Graph and Hypergraph Sparsification

Presenter
April 27, 2020
Abstract
  A weighted graph H is a sparsifier of a graph G if H has much fewer edges than G and, in an appropriate technical sense, H "approximates" G. Sparsifiers are useful as compressed representations of graphs and to speed up certain graph algorithms. In a "cut sparsifier," the notion of approximation is that every cut is crossed by approximately the same number of edges in G as in H. In a "spectral sparsifier" a stronger, linear-algebraic, notion of approximation holds. Similar definitions can be given for hypergraphs.
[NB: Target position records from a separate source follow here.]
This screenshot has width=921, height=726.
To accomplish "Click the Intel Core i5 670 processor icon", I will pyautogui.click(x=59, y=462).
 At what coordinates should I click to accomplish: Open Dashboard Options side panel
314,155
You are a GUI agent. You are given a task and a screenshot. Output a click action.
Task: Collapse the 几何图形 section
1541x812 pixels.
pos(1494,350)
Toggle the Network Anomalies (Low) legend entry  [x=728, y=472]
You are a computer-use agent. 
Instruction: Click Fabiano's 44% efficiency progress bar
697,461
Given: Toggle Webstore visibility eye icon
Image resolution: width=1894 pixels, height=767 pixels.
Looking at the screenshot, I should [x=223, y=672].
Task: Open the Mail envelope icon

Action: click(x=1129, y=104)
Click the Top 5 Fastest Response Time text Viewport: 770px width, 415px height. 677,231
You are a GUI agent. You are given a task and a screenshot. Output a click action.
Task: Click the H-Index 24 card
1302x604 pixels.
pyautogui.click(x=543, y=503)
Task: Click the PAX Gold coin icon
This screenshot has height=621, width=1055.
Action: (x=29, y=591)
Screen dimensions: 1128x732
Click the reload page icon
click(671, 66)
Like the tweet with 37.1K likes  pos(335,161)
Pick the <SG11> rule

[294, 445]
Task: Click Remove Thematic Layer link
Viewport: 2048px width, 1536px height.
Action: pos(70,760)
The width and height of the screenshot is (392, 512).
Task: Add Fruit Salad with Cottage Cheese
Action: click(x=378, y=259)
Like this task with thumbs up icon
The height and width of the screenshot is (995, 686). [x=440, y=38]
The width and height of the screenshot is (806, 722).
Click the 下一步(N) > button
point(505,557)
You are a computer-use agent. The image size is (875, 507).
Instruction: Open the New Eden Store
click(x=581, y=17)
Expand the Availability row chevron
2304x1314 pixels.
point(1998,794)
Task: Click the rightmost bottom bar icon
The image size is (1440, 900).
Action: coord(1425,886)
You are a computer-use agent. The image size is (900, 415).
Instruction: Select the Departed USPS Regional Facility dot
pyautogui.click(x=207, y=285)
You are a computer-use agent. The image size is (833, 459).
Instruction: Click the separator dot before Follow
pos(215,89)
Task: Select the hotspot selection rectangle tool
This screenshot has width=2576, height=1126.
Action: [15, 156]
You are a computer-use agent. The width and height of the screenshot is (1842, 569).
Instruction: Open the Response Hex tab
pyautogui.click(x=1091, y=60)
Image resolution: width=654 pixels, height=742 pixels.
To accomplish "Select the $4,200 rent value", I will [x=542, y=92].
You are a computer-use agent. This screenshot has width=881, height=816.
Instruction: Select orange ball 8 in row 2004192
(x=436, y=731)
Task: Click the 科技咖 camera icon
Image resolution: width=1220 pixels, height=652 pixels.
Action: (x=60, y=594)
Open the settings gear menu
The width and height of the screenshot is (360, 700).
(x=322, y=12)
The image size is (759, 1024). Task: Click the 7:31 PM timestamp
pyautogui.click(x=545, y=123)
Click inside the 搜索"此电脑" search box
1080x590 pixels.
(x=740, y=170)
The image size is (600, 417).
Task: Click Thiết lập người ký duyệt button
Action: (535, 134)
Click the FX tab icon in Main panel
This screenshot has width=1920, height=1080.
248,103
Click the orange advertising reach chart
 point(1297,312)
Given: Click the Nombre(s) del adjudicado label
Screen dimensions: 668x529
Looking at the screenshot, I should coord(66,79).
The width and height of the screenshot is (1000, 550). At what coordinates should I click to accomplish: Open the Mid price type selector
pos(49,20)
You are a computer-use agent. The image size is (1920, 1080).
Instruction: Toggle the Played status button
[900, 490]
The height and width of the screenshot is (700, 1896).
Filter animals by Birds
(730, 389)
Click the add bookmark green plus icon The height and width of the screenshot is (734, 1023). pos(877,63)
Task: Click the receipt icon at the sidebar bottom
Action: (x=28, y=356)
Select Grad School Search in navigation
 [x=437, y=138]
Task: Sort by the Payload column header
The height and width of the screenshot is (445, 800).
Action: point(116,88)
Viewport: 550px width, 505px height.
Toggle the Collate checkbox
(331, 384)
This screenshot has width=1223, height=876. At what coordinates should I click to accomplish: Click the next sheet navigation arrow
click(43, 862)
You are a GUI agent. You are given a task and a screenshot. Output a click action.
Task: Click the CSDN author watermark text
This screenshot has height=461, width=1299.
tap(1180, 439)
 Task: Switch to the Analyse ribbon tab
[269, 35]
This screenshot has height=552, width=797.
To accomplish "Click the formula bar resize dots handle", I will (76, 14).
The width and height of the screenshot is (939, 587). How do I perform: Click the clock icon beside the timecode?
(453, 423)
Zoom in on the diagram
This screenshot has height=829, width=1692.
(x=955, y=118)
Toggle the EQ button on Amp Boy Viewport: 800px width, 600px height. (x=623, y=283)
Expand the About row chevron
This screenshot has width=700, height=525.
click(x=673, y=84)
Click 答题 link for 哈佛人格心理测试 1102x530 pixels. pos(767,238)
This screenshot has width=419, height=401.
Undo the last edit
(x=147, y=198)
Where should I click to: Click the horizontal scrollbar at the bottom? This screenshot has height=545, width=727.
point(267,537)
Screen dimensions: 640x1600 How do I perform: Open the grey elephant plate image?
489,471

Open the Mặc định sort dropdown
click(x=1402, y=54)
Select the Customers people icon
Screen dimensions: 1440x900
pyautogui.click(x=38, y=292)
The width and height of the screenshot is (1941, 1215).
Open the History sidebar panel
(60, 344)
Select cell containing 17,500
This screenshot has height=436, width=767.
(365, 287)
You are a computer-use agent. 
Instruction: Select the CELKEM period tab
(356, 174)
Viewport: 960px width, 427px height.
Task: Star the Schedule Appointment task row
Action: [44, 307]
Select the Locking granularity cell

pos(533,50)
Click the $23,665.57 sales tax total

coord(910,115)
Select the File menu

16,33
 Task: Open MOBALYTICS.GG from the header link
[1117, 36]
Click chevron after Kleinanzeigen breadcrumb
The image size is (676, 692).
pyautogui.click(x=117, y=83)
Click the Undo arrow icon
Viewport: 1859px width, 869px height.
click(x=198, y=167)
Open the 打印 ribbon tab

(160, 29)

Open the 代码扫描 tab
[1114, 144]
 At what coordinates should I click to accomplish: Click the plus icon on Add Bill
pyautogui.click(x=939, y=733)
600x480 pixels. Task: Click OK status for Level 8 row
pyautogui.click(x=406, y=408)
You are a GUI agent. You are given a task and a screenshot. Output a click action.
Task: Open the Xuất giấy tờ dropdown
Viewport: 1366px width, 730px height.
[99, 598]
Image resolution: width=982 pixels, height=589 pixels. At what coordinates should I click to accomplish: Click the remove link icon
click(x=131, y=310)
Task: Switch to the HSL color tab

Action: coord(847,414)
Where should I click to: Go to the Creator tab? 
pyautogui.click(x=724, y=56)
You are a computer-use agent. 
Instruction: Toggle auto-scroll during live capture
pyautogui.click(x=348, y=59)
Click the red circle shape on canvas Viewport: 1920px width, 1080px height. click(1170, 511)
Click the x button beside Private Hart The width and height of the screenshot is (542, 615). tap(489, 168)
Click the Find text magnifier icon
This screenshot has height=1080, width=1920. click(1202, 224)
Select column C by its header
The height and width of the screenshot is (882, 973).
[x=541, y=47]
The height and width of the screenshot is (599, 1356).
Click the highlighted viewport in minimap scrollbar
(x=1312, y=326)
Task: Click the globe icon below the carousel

We discuss some new definitions, new constructions and new lower bounds for graph and hypergraph sparsifiers, including: - A new lower bound on the number edges of any spectral sparsifier, which can be seen as a generalization of the Alon-Boppana theorem to graphs that are irregular and weighted; - A new lower bound on the number of bits needed for any data structure that approximately stores the cut information of the graph, showing that known sparsifiers optimally solve this data structure problem - A new definition and constructions of sparsification for graph and hypergraphs, which allows *unweighted* sparsifiers with O(n) edges for all graphs and hypergraphs - A new construction of spectral hypergraph sparsifiers with a nearly-linear number of hyperedges (compared to a cubic number of hyperedges in previous constructions). Based on joint work with Nikhil Bansal, Charles Carlson, Alexandra Kolla, Nikhil Srivastava and Ola Svensson.